Isabel fue a la Ayurá con su familia un seis de Reyes, como es la usanza. Según contaron durante el velorio, se bañó en la quebrada, chapoteó el agua como los demás niños, y, como los demás niños, jugó a mojar las piedras secas, ignoradas por la corriente, para salvarlas de una muerte por sed. También yo me compadecía de ellas cuando iba. Era grato percibir ese olor a tierra, agua corriente y piedras mojadas bajo el sol. A la hora del almuerzo desempacaron los fiambres. Una roca junto al agua, inmensa como un animal prehistórico varado en la orilla, sirvió de comedor. Los demás de la casa se hicieron sobre la gran mole; en cambio, Isabel, siempre distinta, se sentó en su base y la usó de espaldar. De pronto, antes de que nadie pudiera advertirlo, la piedra rodó tal vez agobiada por el peso, derribó a los comensales y aplastó a la niña como si el animal hubiera cobrado vida de repente, hubiera decidido marcharse y a su paso quebrara con su pata una rama seca del camino sin siquiera darse cuenta de ello.

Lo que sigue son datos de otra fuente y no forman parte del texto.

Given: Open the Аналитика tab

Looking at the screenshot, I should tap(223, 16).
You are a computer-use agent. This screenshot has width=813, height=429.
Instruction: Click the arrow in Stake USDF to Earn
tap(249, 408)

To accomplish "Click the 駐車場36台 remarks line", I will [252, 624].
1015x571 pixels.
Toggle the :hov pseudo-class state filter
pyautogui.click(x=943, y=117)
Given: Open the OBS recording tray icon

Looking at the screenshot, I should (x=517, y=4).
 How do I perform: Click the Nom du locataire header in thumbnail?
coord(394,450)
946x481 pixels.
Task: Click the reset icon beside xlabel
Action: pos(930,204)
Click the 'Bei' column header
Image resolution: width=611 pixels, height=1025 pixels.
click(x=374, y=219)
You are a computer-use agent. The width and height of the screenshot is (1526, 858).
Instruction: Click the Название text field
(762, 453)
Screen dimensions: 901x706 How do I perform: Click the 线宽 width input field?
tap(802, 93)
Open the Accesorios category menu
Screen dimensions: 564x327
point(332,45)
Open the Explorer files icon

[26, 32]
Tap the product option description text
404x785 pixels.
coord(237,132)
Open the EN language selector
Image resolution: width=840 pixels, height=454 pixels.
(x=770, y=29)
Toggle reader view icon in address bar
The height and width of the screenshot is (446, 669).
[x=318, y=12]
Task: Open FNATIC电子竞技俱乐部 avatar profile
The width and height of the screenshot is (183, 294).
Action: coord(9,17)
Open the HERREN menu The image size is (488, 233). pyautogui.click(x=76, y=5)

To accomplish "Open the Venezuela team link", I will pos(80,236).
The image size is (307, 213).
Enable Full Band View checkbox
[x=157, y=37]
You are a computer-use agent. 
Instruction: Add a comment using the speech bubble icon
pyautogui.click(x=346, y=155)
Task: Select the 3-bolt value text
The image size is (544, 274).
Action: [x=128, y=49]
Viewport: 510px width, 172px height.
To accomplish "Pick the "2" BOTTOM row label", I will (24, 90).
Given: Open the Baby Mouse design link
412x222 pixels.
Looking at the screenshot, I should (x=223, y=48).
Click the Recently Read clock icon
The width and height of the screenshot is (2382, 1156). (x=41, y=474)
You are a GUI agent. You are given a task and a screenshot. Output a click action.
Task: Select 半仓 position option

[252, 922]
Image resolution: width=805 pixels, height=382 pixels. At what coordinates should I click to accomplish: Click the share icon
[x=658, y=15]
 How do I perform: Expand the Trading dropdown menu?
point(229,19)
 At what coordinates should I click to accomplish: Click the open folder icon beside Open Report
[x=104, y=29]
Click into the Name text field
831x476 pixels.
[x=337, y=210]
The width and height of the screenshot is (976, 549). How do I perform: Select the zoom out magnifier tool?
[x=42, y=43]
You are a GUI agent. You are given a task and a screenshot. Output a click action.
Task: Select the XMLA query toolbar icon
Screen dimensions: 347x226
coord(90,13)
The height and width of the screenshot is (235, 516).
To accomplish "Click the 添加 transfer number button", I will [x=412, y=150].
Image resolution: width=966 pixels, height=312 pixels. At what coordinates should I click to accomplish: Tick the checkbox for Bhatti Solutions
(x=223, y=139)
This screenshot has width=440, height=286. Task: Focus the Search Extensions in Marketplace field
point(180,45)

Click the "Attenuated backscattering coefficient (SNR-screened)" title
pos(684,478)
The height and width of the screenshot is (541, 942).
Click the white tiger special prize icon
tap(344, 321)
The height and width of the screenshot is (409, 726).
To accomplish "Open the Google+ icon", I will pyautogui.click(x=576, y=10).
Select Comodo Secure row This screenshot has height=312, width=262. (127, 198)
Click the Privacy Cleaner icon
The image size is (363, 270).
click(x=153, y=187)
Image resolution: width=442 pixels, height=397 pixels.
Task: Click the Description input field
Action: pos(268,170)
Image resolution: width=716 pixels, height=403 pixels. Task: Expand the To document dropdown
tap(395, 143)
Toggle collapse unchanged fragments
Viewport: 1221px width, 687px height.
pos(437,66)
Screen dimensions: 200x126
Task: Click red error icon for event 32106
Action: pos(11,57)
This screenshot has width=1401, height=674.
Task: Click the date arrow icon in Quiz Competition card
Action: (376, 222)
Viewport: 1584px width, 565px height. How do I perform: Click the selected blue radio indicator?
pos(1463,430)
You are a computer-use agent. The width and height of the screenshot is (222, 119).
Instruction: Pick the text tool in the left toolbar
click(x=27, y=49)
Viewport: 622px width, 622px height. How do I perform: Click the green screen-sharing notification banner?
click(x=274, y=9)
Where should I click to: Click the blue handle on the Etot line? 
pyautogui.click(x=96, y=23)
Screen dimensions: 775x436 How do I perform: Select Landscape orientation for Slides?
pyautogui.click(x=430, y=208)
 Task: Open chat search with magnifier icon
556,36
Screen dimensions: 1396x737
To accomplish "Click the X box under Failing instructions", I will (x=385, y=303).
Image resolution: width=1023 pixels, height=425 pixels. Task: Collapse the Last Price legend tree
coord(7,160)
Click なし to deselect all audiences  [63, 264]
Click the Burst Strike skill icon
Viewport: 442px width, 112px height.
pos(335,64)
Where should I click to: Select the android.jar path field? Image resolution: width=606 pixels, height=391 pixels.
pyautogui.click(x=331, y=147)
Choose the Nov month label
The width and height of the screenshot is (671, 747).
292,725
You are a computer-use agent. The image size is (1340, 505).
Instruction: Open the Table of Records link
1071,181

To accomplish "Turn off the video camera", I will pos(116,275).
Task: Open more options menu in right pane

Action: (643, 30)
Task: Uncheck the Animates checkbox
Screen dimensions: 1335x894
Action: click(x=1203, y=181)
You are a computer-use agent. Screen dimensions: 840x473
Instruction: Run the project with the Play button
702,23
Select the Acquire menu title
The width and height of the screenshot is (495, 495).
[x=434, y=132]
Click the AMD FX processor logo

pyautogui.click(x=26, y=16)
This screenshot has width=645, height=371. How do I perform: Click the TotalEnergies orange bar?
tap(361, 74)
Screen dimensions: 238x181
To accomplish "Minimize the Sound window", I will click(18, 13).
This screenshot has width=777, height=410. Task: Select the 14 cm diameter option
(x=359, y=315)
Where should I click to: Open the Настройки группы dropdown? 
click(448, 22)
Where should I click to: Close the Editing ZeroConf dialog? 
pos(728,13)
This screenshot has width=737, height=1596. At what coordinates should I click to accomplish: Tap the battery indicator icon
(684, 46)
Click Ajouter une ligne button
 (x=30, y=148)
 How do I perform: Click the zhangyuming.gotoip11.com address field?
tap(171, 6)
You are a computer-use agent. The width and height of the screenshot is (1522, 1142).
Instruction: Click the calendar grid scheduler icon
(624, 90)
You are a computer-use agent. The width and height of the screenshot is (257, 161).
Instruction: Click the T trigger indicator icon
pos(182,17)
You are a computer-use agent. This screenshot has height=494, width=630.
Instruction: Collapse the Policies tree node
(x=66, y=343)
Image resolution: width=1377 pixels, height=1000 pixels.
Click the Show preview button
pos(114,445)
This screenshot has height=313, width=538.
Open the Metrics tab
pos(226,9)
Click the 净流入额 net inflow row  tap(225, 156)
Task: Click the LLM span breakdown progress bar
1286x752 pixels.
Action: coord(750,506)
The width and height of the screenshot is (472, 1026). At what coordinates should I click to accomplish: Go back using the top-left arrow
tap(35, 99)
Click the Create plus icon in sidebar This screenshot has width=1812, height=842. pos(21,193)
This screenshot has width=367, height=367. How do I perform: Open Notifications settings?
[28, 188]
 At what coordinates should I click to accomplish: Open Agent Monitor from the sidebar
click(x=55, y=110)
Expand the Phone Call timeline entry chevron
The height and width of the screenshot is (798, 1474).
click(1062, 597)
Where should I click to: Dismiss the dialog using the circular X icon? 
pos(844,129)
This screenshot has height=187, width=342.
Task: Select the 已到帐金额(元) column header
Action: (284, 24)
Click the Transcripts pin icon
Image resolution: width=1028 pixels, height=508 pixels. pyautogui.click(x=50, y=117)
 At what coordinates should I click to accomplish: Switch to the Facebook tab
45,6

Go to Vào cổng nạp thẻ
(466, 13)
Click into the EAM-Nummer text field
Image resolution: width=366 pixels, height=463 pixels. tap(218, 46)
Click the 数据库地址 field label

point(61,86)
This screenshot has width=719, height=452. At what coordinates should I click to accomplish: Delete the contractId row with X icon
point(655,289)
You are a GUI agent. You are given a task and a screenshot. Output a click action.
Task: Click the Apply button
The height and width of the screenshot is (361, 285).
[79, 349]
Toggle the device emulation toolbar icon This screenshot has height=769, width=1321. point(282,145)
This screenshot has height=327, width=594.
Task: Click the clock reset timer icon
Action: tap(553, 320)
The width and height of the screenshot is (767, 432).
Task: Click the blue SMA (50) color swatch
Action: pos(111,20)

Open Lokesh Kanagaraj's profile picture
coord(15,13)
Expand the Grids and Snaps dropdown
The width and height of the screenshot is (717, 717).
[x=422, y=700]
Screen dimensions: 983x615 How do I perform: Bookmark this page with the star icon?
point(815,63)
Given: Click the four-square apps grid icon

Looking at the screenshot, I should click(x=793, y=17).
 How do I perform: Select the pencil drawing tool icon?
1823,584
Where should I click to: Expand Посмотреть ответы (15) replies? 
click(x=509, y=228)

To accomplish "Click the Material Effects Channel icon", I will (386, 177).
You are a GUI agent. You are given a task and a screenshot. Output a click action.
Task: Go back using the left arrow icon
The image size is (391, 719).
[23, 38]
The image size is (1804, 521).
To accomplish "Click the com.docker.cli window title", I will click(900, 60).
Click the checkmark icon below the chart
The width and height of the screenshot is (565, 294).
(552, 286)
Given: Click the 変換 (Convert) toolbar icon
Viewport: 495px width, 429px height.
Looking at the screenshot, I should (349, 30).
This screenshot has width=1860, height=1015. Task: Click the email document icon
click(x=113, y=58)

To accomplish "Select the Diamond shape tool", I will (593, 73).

En el velorio, Isabel permaneció metida en un cajón blanco, brillante, con enchapes dorados y cubierto de flores. Yo veía el cajón, cómo no, pero estaba clavado por todas partes y no se podía ver su interior. Los grandes comentaban: “ya no estará más entre nosotros”. Mi mamá me advertía: “nunca más volverás a verla”. Sin embargo, yo no entendía a qué demonios se referían. ¡Son bobadas de viejos! Cómo puede ser posible. Chava estará mal un tiempo, me decía interiormente, y después volveremos a estar juntas. Ya ha ocurrido antes. Una vez, ella contrajo paperas, la encerraron en su casa, en su cuarto, y no pude verla por varios días ni nada; en otra, a mí me dio sarampión. Tampoco fue a visitarme. Así sería esta vez: dejaría de verla por un tiempo y, una vez transcurrido, ella me buscaría para contarme entre risas cómo fue eso de sentirse bajo la roca.

Además del tono perentorio en las palabras de mi madre, el cual sembró cierta inquietud en mi alma, lo que me ayudó a comprender un poco más este asunto un tanto anómalo del final definitivo fue el funeral, esa misa larga y cantada del día siguiente. No la celebraron cuando tuvo paperas. Los himnos, entonados por el sacerdote y contestados por un organista dueño una voz afónica y profunda, comparable con ruidos procedentes de una caverna rocosa, me apretaban el corazón como con unas tenazas en cuyos brazos trabados hubiera, de un lado, angustia y, del otro, placer, es decir, una combinación de doloroso goce:

—Mil años ante tus ojos como el día de ayer que ya pasó, como una vigilia de la noche.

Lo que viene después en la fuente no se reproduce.